2012 April 16,

CS 111: Assignment: Binary

Carleton College, Spring 2012

Prof. Joshua R. Davis, , Goodsell 106B, x4473

This assignment helps you practice with the concepts introduced in the Binary tutorial. We covered most of it in class, but you should read through it for the parts that we missed. You are allowed to work through the assignment with other students, but each student must submit his/her own solutions individually, on paper. Show all of your work. If you use multiple pages, then they must be stapled — not paper-clipped or loose. The assignment is due Friday at the start of class.

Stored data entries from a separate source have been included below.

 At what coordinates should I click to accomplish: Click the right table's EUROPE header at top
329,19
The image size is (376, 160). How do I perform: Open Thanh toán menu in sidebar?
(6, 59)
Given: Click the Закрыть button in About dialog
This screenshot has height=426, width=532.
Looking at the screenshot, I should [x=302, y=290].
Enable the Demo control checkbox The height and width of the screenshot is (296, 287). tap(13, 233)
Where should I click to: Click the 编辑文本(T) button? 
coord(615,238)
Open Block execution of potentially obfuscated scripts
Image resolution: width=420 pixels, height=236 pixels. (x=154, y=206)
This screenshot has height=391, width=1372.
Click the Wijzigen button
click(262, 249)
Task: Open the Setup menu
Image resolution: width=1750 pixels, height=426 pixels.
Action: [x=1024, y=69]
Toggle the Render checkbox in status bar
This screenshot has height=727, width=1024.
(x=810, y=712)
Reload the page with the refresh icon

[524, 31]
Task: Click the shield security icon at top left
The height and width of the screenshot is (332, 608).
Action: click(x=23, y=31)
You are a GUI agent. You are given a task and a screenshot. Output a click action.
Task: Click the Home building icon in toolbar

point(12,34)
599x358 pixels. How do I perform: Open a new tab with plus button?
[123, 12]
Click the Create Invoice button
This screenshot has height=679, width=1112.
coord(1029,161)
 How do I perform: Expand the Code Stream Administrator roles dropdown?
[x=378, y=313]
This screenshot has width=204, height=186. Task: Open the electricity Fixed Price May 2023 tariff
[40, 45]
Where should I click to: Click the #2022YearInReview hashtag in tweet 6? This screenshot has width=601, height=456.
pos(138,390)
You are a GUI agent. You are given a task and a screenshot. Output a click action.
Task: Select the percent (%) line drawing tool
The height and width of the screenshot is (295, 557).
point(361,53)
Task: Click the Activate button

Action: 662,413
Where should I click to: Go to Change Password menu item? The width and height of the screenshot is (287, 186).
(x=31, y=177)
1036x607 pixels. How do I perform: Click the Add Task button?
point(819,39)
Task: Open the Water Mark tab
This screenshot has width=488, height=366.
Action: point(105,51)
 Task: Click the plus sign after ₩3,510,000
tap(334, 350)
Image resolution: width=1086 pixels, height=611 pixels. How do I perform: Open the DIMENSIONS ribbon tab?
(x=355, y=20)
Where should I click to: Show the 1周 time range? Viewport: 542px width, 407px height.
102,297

A. Find the 32-bit binary numeral corresponding to 1234. Also, find the 32-bit expansion of the string "1234", regarding each character as an 8-bit numeral according to ASCII. (This question is intended to emphasize that the integer 1234 and the string "1234" are represented by completely different 32-bit words.)

B. Add 00100011001000012 and 01001001111011112.

C. Multiply 000011012 and 000001102.

D. Overflow errors happen more frequently in multiplication than in addition, because the product of two integers is usually much larger than their sum. In unsigned 8-bit binary, how big can the two numbers be, before their product overflows? Give me a rule of the form "As long as the two numbers being multiplied are no longer than ____ bits, their product will not overflow."

E. Compute the difference 98 - 114 in 8-bit two's complement (by using negation and addition).

F. Give an example of how the rule a - b = a + -b fails in the 4-bit sign bit system. That is, find two 4-bit numerals that, when interpreted as signed integers according to the sign bit system, violate the rule (and demonstrate that they violate it).

G. In floating-point numbers, why does the first digit of the significand (the digit before the ".") not need to be stored?

H. Express "orange, halfway between transparent and opaque" as a 32-bit RGBA color, in hexadecimal.